Rock an amplifier-connected guitar lately have you? Then Marshall is your name, rock star! Not satisfied with merely producing rather excellent and famous guitar amplifiers used by both goofy amateurs and solid professionals, the Marshall company branched out into all manner of consumer tech. From smartphones to headphones and Bluetooth speakers, and everything but starships. Its headphone designs and performance parameters though are largely seen as to be dictated chiefly by fashion and style rather than tech and innovation, which limits it considerably, but not necessarily badly. And that seems not to have changed much with its new Marshall Major II Bluetooth, which incidentally are its first wireless headphones, and appear to be simply a wireless and more portable version of its predecessor. And largely patterned and styled after the same, that is to say amped up to the nth. Build quality is so-so, with rubber and plastic the main components, which definitely are not sturdy-looking or confidence-inspiring. The foldable earcups and adjustable headband though do come padded in soft leather for long duration listening comfort.

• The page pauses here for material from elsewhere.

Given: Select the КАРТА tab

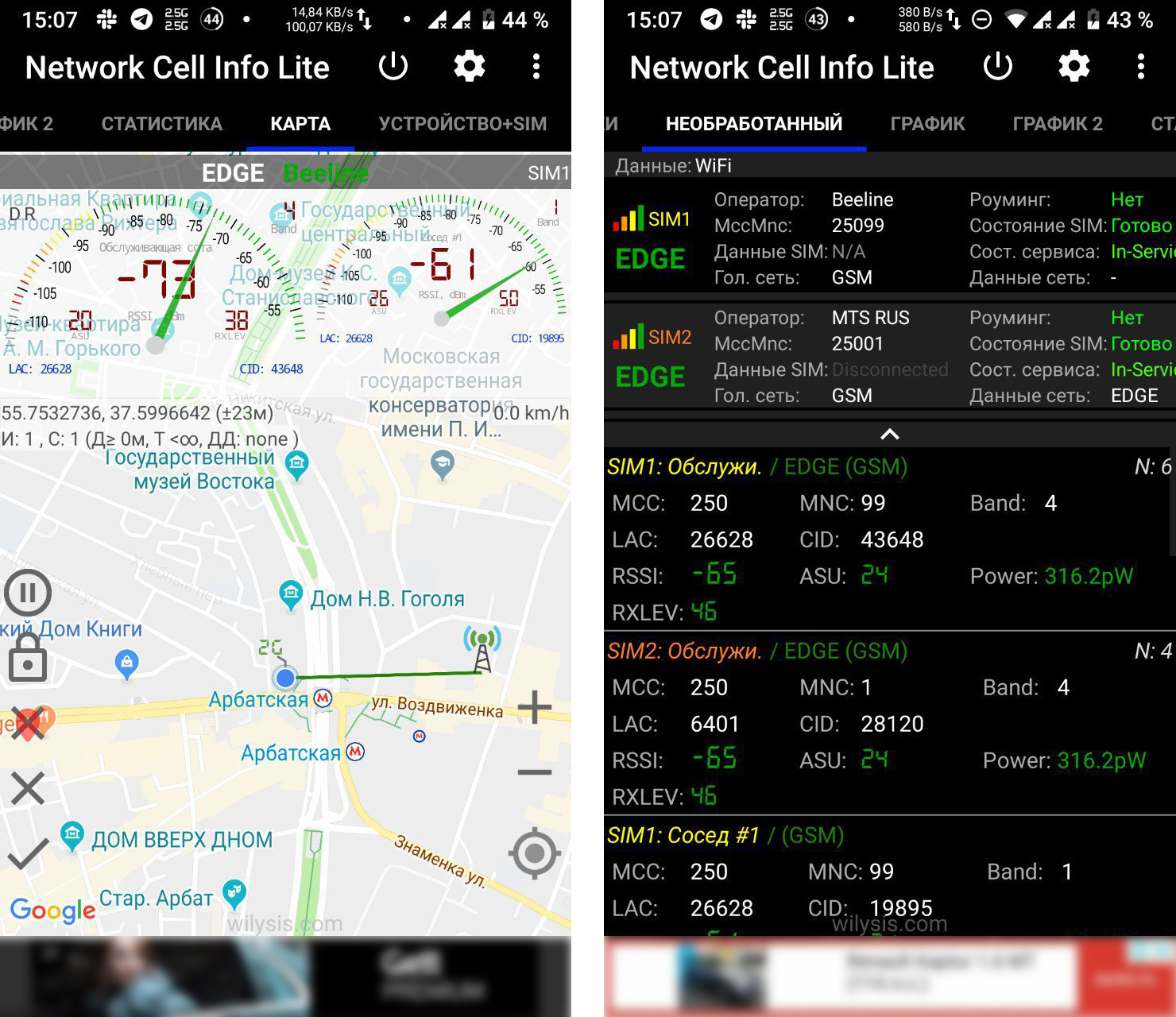Looking at the screenshot, I should pos(300,124).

With no active noise-cancellation feature, the Marshall Major II still managed to isolate noise pretty effectively. On the left earcup, you get a fancy and amazingly multi-functional gold adjustment button that behaves much like a Blackberry trackpad. Nudged in multiple directions or just tapped like a drumstick, its equally good for volume adjustment, rejecting and answering calls and the whole other plethora of playback controls. While the right earcup houses the power/USB pairing button, a 3.5mm jack and a micro-USB charging connection. A 3.5mm guitar-style cable comes provided for wired listening with a single button sitting pretty on it. The cable can additionally be used to connect with friends and their Marshall headphones and send what you are playing pipping into their grateful ears. Inserting the cable though into your device doesn’t automatically power it down or unpair the Marshall Major III Bluetooth. So, beware of unwittingly draining your battery by thinking its off when it isn’t.

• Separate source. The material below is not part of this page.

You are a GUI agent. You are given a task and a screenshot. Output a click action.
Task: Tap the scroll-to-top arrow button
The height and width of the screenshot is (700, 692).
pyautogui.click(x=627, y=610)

Sound quality as to be expected has plenty of -thankfully distortion-free- thunderous bass mercilessly slathered on like mustard on rye bread that is guaranteed to make all but non-audiophiles scream in disgust. With all the bass you can get clear as a bell endlessly on tap, the Marshall Major Bluetooth II was fab, especially when we listened to rap. The Bluetooth connection while solid does have an audible hiss sometimes that threatened to ruin the fun. There is some good news though with battery life rated at around 30 hours of bassy fun, depending of course on volume levels and other considerations. And with a charging time of around an hour, which incidentally is better than most competitors and their equally competing offerings.
Price is $150 and pretty much reasonable. While not a stand-out performer, the Marshall Major Bluetooth II still performed reasonably well. Audiophiles can scream, but Bass is where all the fun is at.